On Wed, Jul 28, 2004 at 10:45:53AM +0200, Reuti scratched on the wall:
> > So the question kind of brings us back to what Xgrid is, and what it
> > provides, vs. a more traditional cluster. Xgrid really is more of a
> > grid technology than a cluster technology, so the question is then
> > "what's the difference between a cluster and a grid?" which is a huge
> > discussion in and of itself.
>
> Also SUN is calling their cluster software "Grid Engine". Must there be a
> difference at all?
There is definitely a blurring line between the two concepts--
especially as low-cost cluster solutions that allow people to
reconfigure and rebuild clusters fairly easily. It could be argued
that these are not really formal, traditional clusters, however.
The term "cluster" in the most formal CS sense of things, is a *lot*
more than just a bunch of machines hooked together.
I think Sun's use of the word "grid" comes from two things. First,
what SGE (or whatever the new name is) allows you to do is not really
in the realm of extremely formal clusters-- especially from a company
like Sun which has a serious investment in high-end machines and the
HPC market. If you consider something like the IBM SP/* systems to
be "clusters", then what SGE provides is much much less formal and
organized.
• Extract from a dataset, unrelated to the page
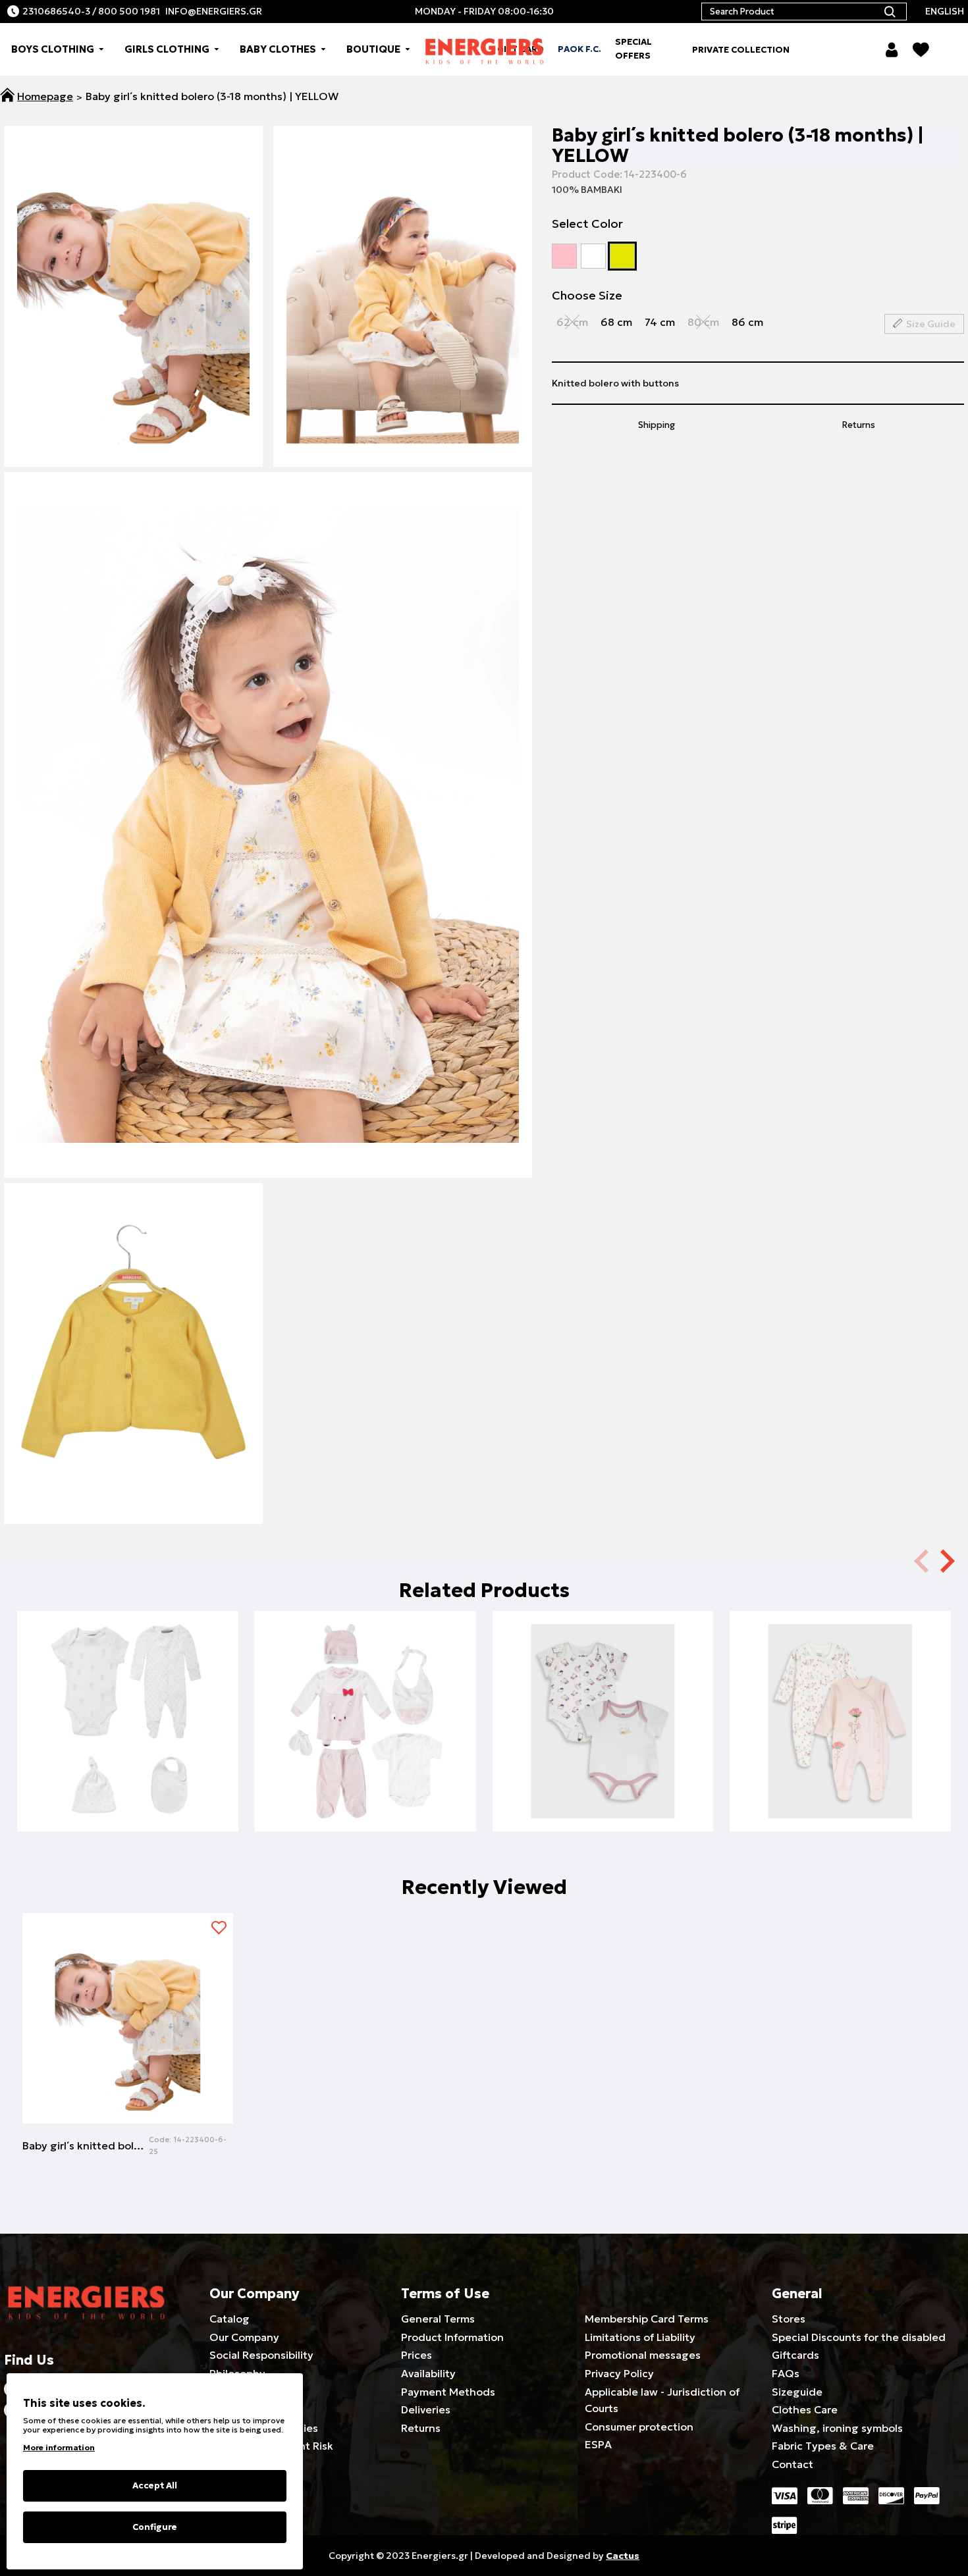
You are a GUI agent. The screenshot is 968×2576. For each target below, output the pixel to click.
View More (127, 1798)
On the other hand, the SPs systems could really be viewed
as more MPP systems than clusters because there is a fair amount of
custom support hardware, but I'm not sure we need to go there.
I'd also say that Sun was doing a bit of marketing, and grid has been
a hot term the past few years, so there it is.
It's also important to to realize that if you don't have extremely
strict needs, and your problems are easily adopted to less rigid
environments, then the difference between a cluster and a "well
organized grid" is somewhat minimal. That's a big part of the reason
that stuff like SGE is useful for less complex cluster tasks.
> Maybe "Grid" is just a more common name nowadays than
> "Beowulf" (for marketing reasons) and in the end it's describing the same
> technics (from the point of hardware).
Not really. The concepts of a cluster and a grid *are* different,
although the edges are blurring, mostly because people don't have a
good set of terms for the systems that are in-between-- and we're
seeing more and more of those.
> From the software view, you can have a Beowulf without any queuingsystem
> at all (in the Beowulf book you mentioned I can't find any special
> software for this purpose).
I'm not sure I'd say that. For a Beowulf, there is some assumption
that a single-system view is desirable-- for the user, if not for the
admins and programmers. *Some* queue or DRM system is more or less
required unless you have a very small system that is only used in an
interactive fashion with literally only one user.
"Beowulf Cluster Computing with Linux (2E)" has several chapters on
DRM/Queue systems, including whole chapters on Condor, Maui, and PBS,
along with comments in many of the other chapters. The book
definitely assumes you will have some kind of job management system
on your cluster.
> Just use PVM or MPI (or Linda) and you are the only user on the
> whole cluster.
Right, which is not the way most large compute resources work.
-j
--
Jay A. Kreibich | Integration & Software Eng.